-- START Passage to read --
On The Road Again - 6


My Summer Road Trip, part 6

I wasn't planning to visit Yellowstone National Park on this trip. However, once I got my Senior Lifetime Member card, the parks' the limit! I knew Yellowstone was near Bozeman, me being a map geek, so it seemed like something I should do, especially as I had begun sending selfies to my cousin by way of boasting about the many places I was visiting. A shot of me at Old Faithful would only add to my cousin's aggravation.

But first an oil change! Feeling a bit dry in the first leg of my travel, I thought I'd better get loaded up for my next adventure. So, first thing in the morning, I waited my turn at the Jiffy Lube in Bozeman, arriving before they opened but still only third in line on a Saturday.

Then I hit the road, driving south into the mountains, along the river, with a short stop at Big Sky to see what all the fuss was about (ski resort town), then creeping into the borders of the park as the highway went. Finally I arrived at the town of West Yellowstone where I met the tourists at the intersection of souvenir shops and amusements. The line to enter the park wasn't too bad - early in the season, recently opened - and I could use the member card line to speed past many of the folks who hadn't planned ahead. I had no particular agenda; indeed, if not for my Senior Lifetime Member card, I would feel obligated to make full use of my time in the park just to get my money's worth of the entrance fee.

For those of you who do not know, Yellowstone is the largest of the national parks and covers a huge area, mostly in northwest Wyoming but partly in Montana on the north and west sides and a little of Idaho on the southwest side. The whole thing sits over the hot spot of an ancient volcano. Hence, all the geysers and other geothermal activity. In fact, geologists are expecting it to erupt again rather soon. 

Trivia:used the coming eruption as a point in my futuristic dragon-heavy epic fantasy novel; the effects of the blast were felt as far away as the future remnants of Pittsburgh, PA, drying up the Ohio River and reshaping the landscape of the story - 8000 years later.

But I digress....

I had my map and I had my plan: get a selfie at Old 
Faithful to send to my cousin. So I followed the line of cars, moving at a steady clip, into the park. At times it didn't so much resemble a park as a wilderness. Plenty of forest and meadow with lots of elk out showing off. Fishermen along the stream. Finally arriving at a big intersection, I determined that everyone in the park today would be converging on Old Faithful, so I made a command decision to go the other way. That other way sent me north, ultimately to the north entrance and homeward. But I still had quite a way to go in miles - and dramatic mountain scenery I did not anticipate.
-- END Passage to read --
Actions to take:
- a) Name the states that the road trip post says Yellowstone National Park covers.
- b) Copy out the lines of the records from the line containing "Open 详情 for patient 李先生" through the line containing "Click the טען", including both of those lines.
-- START Exercise input --
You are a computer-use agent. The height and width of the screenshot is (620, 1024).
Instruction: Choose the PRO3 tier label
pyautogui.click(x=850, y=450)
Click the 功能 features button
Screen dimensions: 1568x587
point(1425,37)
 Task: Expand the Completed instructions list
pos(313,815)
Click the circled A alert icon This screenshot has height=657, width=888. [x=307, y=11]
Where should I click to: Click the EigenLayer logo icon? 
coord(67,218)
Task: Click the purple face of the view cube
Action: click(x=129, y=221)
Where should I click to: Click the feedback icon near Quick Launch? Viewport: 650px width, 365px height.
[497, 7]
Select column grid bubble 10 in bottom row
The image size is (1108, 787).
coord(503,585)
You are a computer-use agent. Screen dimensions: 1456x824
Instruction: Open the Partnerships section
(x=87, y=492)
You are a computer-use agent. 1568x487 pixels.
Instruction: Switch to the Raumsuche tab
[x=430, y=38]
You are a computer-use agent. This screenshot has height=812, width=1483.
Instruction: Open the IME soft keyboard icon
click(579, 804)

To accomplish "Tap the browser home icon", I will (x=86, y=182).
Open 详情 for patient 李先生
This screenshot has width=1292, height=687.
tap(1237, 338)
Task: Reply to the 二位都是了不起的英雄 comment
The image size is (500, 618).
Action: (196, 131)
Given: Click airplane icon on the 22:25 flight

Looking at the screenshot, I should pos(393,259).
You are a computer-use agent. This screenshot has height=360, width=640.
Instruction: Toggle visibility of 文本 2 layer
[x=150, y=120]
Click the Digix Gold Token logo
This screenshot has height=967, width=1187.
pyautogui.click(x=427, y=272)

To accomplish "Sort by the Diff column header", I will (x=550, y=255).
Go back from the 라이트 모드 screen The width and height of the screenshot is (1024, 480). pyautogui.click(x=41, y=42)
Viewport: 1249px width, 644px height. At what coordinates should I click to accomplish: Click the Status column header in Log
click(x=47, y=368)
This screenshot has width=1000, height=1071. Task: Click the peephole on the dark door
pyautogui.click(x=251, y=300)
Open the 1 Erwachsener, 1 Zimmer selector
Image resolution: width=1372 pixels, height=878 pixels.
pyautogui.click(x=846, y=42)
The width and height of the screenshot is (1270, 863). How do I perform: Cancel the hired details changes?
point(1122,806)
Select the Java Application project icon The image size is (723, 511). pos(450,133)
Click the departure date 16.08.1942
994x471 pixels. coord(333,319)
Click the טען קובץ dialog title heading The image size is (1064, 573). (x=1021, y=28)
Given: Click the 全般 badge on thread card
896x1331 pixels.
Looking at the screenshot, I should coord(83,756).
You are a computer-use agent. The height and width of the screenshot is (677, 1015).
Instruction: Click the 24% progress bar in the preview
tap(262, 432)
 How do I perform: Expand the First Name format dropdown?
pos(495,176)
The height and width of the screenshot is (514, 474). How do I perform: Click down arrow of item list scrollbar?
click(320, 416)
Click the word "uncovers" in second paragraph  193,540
-- END Exercise input --
Answers to each task:
- a) Wyoming, Montana, Idaho

- b)
Open 详情 for patient 李先生
This screenshot has width=1292, height=687.
tap(1237, 338)
Task: Reply to the 二位都是了不起的英雄 comment
The image size is (500, 618).
Action: (196, 131)
Given: Click airplane icon on the 22:25 flight

Looking at the screenshot, I should pos(393,259).
You are a computer-use agent. This screenshot has height=360, width=640.
Instruction: Toggle visibility of 文本 2 layer
[x=150, y=120]
Click the Digix Gold Token logo
This screenshot has height=967, width=1187.
pyautogui.click(x=427, y=272)

To accomplish "Sort by the Diff column header", I will (x=550, y=255).
Go back from the 라이트 모드 screen The width and height of the screenshot is (1024, 480). pyautogui.click(x=41, y=42)
Viewport: 1249px width, 644px height. At what coordinates should I click to accomplish: Click the Status column header in Log
click(x=47, y=368)
This screenshot has width=1000, height=1071. Task: Click the peephole on the dark door
pyautogui.click(x=251, y=300)
Open the 1 Erwachsener, 1 Zimmer selector
Image resolution: width=1372 pixels, height=878 pixels.
pyautogui.click(x=846, y=42)
The width and height of the screenshot is (1270, 863). How do I perform: Cancel the hired details changes?
point(1122,806)
Select the Java Application project icon The image size is (723, 511). pos(450,133)
Click the departure date 16.08.1942
994x471 pixels. coord(333,319)
Click the טען קובץ dialog title heading The image size is (1064, 573). (x=1021, y=28)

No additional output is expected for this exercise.